Kemp begins transition to become 83rd governor


Atlanta Journal Constitution

Former Secretary of State Brian Kemp began the transition process to become Georgia’s 83rd governor with the support of residing Gov. Nathan Deal (left).

After highly-contested vote counting in the week following election night, one of the nation’s most highly followed contests came to an end as Democrat Stacey Abrams conceded her bid to become the nation’s first African-American female governor on Nov. 17.

Both Abrams and Republican Brian Kemp sought to replace Gov. Nathan Deal in January after his two terms in office.  The election was heavily contested from the beginning, with accusations of voter suppression as Kemp was the acting Secretary of State and, therefore, controlled the state’s elections.

Under Georgia law, a person’s signature has to exactly match their voter identification; if it does not, they will not be allowed to vote. If this is the case, a person must cast a provisional ballot that then must be confirmed to be counted. The Abrams camp attacked this law known as Exact Match, calling it voter suppression.

“Various places seemed to be having voter suppression, specifically with students ages 18-21 and the elderly,” Grady senior Taylor Jackson said. “Even my uncle was actually turned down from voting, even though he was definitely signed up to vote and had all the right identification.”

Following deep-set political trends, the City of Atlanta voted overwhelmingly for Stacey Abrams, and Grady was no exception to that. In a survey conducted by the Southerner of 100 students, 12 percent thought that the new governor would have a positive impact on their lives as a Grady student.

One possible reason for disapproval of Brian Kemp would be his political tactics, calling himself a politically-incorrect candidate and suggesting that he would round up illegal immigrants in his own pickup truck.

“Now that Kemp is governor, his views will continue to divide not only the state of Georgia, but also our schools,” sophomore Zola Sullivan said. “People will begin to think that it is O.K. to believe in inequality and injustice, especially students, as our brains are more easily influenced.”

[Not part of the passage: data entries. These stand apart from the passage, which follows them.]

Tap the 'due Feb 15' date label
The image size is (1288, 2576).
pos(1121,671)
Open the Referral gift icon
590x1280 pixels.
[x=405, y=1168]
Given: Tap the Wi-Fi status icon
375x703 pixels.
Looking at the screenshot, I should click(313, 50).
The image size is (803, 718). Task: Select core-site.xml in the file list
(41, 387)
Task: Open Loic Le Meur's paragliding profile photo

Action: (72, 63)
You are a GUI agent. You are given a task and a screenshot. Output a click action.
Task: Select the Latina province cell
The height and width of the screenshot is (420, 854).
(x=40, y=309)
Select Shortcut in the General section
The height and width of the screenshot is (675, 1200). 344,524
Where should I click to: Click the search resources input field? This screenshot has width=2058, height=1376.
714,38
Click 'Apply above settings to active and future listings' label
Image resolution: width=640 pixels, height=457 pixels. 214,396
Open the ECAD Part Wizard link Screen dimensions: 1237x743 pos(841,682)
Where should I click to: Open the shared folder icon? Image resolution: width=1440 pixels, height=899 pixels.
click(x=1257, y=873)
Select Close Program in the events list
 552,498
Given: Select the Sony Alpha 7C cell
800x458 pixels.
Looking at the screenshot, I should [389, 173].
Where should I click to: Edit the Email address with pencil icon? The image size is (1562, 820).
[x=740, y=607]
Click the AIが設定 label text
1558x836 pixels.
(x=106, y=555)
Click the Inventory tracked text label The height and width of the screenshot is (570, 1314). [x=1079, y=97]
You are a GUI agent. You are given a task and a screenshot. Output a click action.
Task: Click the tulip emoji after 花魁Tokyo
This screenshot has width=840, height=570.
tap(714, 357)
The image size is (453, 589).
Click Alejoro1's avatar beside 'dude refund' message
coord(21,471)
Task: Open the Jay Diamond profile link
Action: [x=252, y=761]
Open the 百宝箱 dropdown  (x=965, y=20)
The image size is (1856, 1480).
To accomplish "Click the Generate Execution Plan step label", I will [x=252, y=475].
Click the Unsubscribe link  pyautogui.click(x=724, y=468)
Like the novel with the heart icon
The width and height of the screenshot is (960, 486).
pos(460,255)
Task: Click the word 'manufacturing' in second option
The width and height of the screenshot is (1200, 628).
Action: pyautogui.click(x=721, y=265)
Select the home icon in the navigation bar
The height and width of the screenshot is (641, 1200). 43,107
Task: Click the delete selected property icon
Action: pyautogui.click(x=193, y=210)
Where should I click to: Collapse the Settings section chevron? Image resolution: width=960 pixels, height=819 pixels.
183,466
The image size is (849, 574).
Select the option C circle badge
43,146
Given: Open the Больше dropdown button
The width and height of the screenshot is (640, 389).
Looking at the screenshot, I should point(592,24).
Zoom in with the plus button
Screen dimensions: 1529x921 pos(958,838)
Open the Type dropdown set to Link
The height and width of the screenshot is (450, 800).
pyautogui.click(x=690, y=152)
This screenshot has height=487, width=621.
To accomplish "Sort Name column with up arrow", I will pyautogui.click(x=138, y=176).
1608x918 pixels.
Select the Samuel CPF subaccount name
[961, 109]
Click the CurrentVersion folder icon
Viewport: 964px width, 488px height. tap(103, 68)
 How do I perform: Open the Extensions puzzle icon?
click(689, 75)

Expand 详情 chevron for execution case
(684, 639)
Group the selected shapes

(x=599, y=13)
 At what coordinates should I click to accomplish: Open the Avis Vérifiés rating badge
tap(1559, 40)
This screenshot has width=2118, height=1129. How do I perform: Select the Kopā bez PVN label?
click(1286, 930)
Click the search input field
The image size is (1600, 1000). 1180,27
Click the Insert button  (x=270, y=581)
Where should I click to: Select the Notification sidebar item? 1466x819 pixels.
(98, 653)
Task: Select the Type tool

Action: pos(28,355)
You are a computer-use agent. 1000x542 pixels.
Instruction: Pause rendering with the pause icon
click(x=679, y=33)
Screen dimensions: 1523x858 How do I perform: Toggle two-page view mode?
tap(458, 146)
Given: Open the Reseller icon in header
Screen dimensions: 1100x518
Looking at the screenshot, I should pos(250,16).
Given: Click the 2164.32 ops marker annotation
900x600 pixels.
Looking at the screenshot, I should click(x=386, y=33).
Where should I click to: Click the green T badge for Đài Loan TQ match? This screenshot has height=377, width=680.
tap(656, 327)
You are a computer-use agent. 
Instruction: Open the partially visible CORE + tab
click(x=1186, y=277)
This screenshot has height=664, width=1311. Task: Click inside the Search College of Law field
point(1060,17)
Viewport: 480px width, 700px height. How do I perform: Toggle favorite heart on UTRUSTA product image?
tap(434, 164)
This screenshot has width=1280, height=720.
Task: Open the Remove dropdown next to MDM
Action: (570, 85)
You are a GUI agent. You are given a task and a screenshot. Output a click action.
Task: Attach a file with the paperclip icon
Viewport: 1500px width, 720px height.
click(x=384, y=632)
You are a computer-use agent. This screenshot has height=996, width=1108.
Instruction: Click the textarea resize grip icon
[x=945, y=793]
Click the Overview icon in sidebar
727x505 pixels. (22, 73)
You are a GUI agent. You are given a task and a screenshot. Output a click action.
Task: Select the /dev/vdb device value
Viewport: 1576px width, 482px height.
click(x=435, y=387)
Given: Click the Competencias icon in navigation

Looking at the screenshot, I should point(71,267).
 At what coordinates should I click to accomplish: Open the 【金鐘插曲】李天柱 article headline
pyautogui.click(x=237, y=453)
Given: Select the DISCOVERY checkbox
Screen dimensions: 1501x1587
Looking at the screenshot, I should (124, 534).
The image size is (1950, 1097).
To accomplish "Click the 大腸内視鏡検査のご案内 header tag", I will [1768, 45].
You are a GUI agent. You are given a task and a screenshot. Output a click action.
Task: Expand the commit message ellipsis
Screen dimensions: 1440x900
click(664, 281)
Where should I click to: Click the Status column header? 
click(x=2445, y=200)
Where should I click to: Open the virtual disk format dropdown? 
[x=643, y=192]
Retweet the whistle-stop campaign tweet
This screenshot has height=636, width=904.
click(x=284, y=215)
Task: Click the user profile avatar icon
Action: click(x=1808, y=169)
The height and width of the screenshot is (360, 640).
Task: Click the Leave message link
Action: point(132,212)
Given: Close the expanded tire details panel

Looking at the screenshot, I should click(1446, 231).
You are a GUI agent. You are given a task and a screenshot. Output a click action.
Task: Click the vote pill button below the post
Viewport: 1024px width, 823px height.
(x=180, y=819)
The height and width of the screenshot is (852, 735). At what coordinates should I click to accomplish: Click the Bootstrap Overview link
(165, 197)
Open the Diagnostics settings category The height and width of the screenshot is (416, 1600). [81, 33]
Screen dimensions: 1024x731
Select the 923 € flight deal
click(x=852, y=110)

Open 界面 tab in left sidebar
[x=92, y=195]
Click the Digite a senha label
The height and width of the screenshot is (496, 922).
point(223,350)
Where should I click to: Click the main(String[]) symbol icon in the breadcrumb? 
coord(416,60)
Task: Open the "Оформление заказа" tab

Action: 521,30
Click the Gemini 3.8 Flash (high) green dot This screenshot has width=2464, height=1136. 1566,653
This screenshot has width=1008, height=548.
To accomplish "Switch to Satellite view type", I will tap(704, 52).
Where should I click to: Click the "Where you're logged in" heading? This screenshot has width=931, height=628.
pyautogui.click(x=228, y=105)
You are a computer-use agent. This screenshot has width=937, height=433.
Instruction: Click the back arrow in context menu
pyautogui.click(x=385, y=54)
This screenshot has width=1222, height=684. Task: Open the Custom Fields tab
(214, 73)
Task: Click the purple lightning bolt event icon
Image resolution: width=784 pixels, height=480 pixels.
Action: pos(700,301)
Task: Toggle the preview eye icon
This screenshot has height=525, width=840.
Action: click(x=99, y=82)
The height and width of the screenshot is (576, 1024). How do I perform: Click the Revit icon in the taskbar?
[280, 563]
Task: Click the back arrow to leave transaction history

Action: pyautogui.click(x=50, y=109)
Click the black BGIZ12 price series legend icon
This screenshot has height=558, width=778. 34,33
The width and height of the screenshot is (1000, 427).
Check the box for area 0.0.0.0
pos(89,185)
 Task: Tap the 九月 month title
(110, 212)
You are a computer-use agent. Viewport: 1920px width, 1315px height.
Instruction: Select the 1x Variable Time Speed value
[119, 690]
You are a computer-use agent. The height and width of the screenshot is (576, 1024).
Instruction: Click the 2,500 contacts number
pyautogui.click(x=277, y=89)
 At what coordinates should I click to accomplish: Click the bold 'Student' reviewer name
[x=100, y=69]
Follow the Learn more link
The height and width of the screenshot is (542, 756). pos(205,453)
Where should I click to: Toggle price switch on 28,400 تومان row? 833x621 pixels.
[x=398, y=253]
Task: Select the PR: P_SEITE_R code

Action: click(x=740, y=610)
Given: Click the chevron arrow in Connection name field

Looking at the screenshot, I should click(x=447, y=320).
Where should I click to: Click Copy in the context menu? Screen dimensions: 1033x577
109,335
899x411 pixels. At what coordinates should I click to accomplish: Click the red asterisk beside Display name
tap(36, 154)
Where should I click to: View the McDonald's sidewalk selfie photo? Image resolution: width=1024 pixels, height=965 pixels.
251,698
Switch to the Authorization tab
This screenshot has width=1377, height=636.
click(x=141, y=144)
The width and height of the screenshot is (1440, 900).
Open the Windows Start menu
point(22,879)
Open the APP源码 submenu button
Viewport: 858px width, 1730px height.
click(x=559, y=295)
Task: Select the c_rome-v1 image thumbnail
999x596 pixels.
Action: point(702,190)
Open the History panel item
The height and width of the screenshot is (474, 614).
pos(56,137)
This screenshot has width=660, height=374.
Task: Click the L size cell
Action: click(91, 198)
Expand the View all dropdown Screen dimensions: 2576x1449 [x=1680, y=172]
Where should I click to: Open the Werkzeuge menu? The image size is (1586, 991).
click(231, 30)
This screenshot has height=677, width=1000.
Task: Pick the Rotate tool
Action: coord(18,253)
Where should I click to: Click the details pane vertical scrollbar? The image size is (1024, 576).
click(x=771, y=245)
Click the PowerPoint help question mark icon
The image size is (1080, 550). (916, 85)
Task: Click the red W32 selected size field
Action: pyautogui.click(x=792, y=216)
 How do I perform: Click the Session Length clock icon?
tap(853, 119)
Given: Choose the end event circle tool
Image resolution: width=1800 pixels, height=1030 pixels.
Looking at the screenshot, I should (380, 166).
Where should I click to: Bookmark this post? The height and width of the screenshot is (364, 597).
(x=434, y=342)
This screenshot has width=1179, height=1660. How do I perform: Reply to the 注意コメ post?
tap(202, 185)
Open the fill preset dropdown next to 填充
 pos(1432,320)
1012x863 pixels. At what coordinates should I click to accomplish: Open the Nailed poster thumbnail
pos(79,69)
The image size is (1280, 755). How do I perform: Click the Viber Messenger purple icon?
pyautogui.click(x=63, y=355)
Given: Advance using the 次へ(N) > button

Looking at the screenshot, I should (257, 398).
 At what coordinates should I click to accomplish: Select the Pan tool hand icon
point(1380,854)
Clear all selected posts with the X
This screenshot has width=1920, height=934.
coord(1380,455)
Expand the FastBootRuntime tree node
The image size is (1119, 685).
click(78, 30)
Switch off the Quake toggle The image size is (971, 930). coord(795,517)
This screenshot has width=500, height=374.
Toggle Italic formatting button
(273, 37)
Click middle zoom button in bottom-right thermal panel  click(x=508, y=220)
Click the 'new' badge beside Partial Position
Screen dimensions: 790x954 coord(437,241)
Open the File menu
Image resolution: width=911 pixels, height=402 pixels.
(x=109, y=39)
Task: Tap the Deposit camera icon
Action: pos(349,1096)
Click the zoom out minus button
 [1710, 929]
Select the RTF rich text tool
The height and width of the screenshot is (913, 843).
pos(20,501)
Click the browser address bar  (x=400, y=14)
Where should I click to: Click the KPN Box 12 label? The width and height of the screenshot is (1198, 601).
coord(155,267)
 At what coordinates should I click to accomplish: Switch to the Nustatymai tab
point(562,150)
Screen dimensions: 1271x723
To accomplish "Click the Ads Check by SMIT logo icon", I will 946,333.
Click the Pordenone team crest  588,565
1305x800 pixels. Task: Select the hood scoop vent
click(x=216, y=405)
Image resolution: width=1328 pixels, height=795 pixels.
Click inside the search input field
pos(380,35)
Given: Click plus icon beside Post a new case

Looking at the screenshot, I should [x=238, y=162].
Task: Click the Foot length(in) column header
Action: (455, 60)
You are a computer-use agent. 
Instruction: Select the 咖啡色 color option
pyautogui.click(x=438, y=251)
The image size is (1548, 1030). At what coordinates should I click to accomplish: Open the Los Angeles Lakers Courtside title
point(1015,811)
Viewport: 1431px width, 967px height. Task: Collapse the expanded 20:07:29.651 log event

As some at Grady worry about divisiveness in school, others worry that the increasingly liberal city of Atlanta will prevent those from other political ideologies from speaking up.

“I think we have a lot of angry students, but I also think that some of the Kemp supporters who go to Grady will feel like their voice doesn’t matter among the growing opposition,” Jackson said. “It shouldn’t matter who you voted for, but it does at Grady.”

It may seem that Georgia and the nation continue to become more extreme in the political spectrum, yet some hope that the 40 seat gain made by the Democrats in the House of Representatives will force the country to work together again. Democrats now have a 54 percent majority in the House after their largest gain since 2006.

“When you have this opposition like we are about to have with Democrats taking the House and Republicans in the Senate, then you have a situation where you either have to learn to get along or nothing gets done,” AP U.S. History teacher Lee Pope said.